The Convolution Operation · Suman Bhadra Notes

Slide, multiply, sum

A convolution takes a small grid of numbers — the kernel — and slides it across the image. At each stop, it multiplies overlapping values and adds them into a single number. The grid of results is a feature map.

One position

Line the kernel up over a patch, multiply element-by-element, sum it all → one output pixel. Step over, repeat. That sum is a dot product between the kernel and the patch.

Watch the window slide

A 3×3 kernel sweeps across a 5×5 input.

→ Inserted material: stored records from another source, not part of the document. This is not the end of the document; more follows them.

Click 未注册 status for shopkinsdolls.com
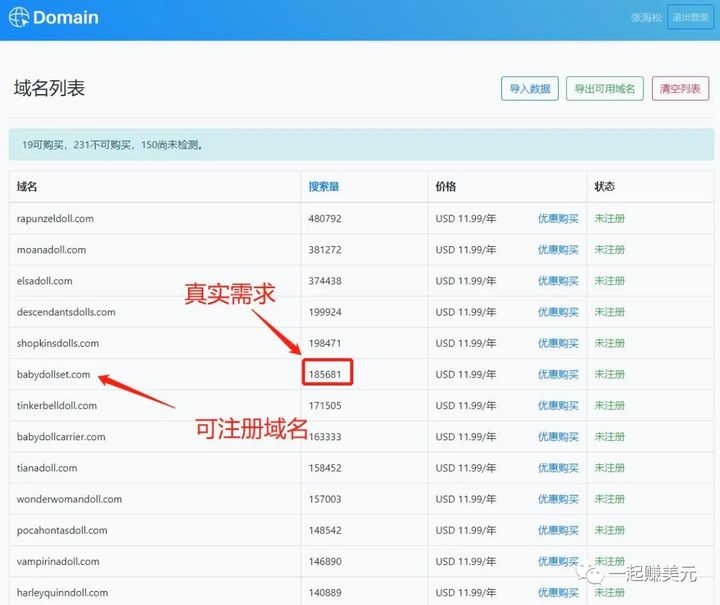 click(609, 343)
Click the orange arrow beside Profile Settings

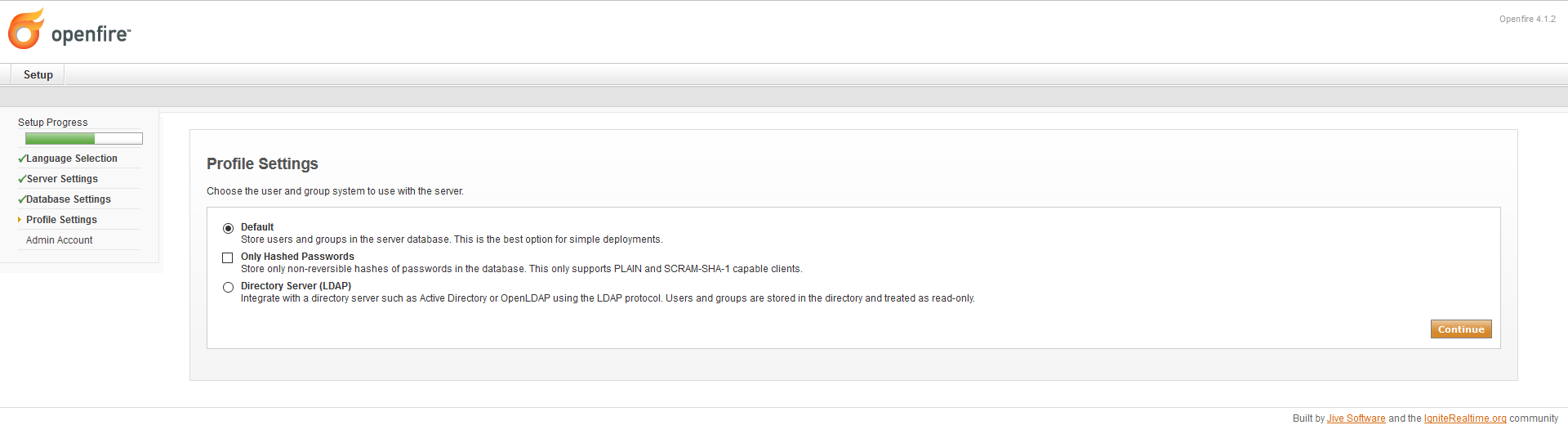click(x=20, y=220)
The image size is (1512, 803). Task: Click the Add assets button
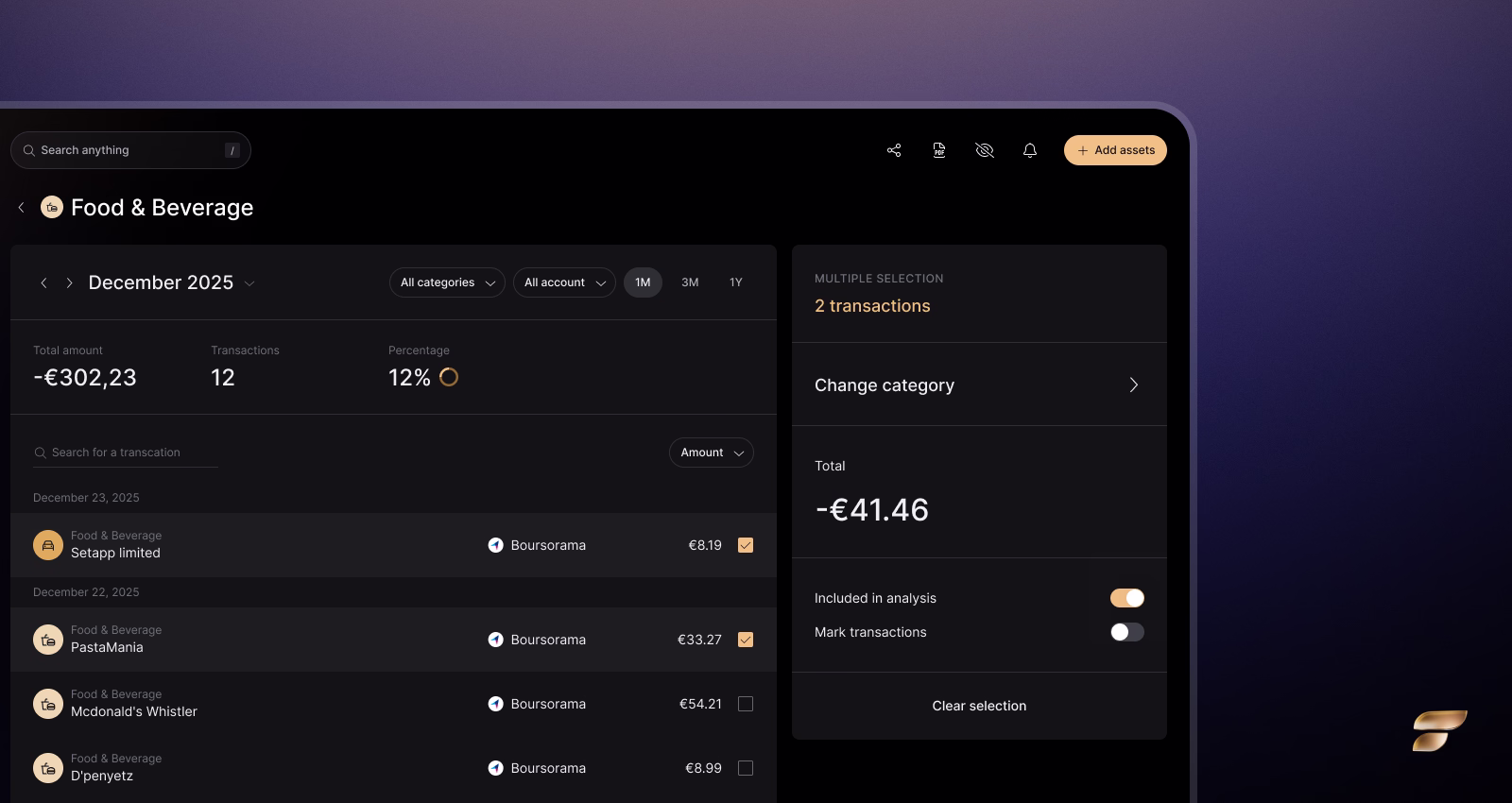1115,150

Each stop computes one cell of the output feature map.

What it produces

Feature map activation grid

High values where the patch matches the kernel's pattern; low where it doesn't.

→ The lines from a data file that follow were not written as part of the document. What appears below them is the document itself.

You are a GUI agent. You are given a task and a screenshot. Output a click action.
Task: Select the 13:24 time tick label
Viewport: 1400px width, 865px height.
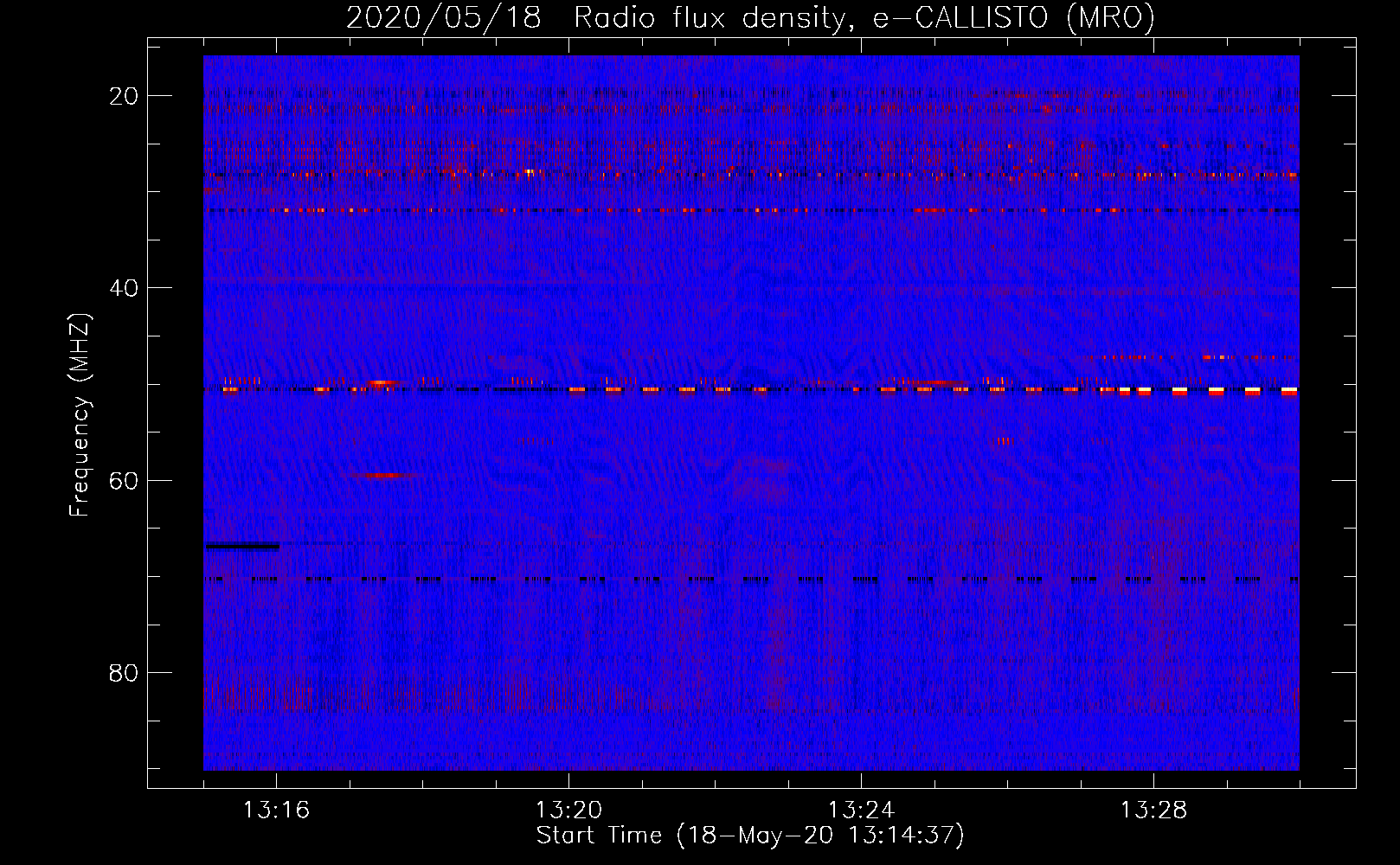pos(861,811)
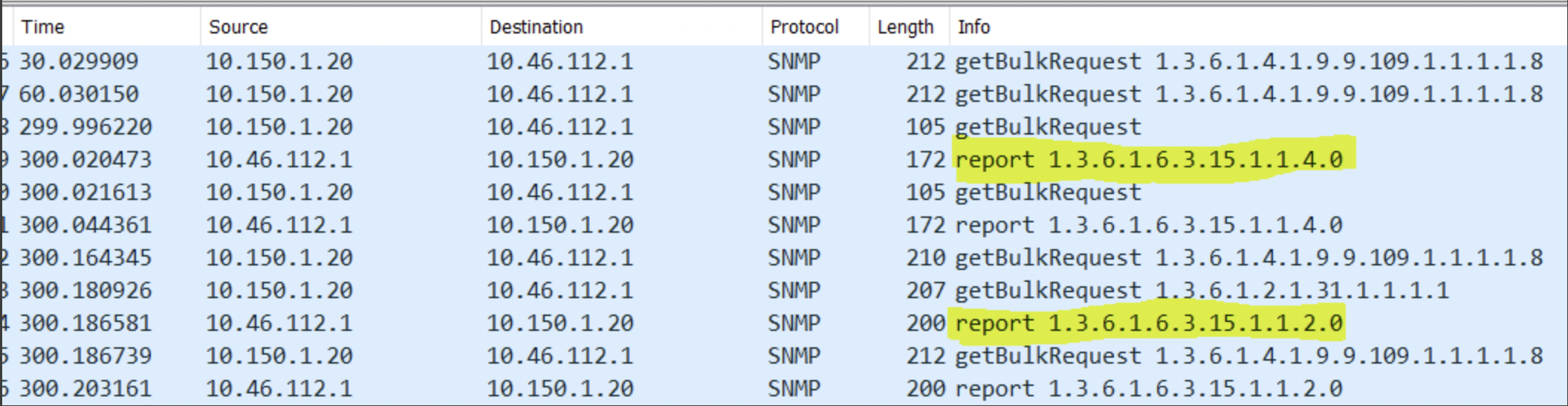Click the Info column header
Screen dimensions: 1568x406
[x=973, y=28]
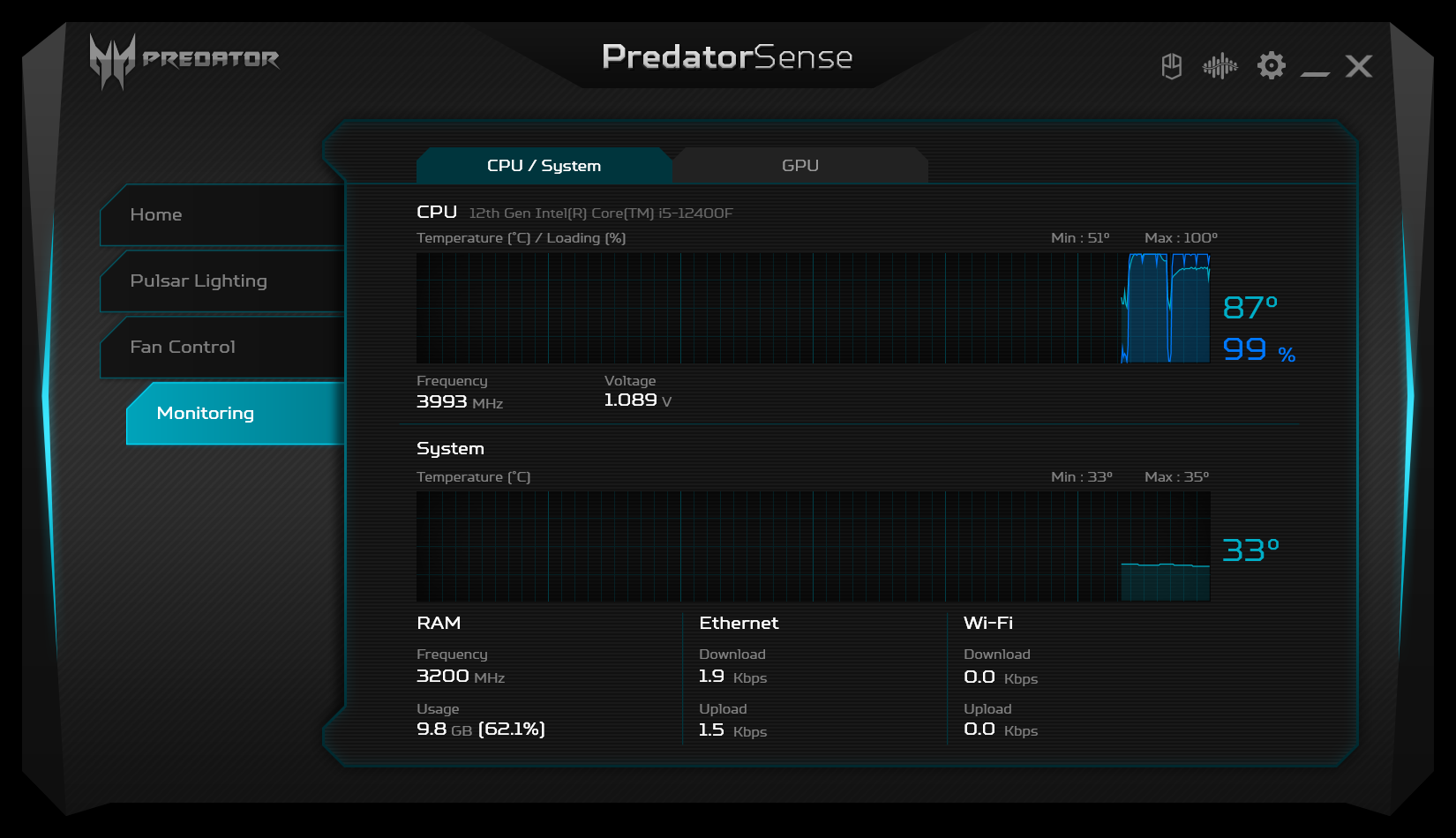Switch to the GPU tab

800,165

Shrinks the size 5×5 → 3×3

A valid 3×3 conv over 5×5 yields 3×3 — see padding & stride to control this.

Many filters many maps

A conv layer has many kernels, each producing its own feature map (a channel).

Then a non-linearity

Each feature-map value passes through an activation (usually ReLU), just like a dense layer.

Why it's powerful

The kernel's numbers are learned, not hand-set. Training discovers which patterns are worth detecting — and because the same kernel is reused everywhere (weight sharing), it finds that pattern anywhere in the image, with very few parameters.

Prove it to yourself: here is one image (a bright square and a diagonal stroke) convolved with five different kernels. The kernel's numbers are the detector — switch them and the same image yields a completely different feature map. Click any output cell to see exactly which 3×3 input patch produced it.

The vertical-edge kernel fires along the square's sides — red where brightness rises to the right, green where it falls — but stays silent on the flat interior; the horizontal-edge kernel finds the top and bottom instead. Sharpen and blur are the same kernels image editors use. A CNN learns dozens of these — by gradient descent, not by hand.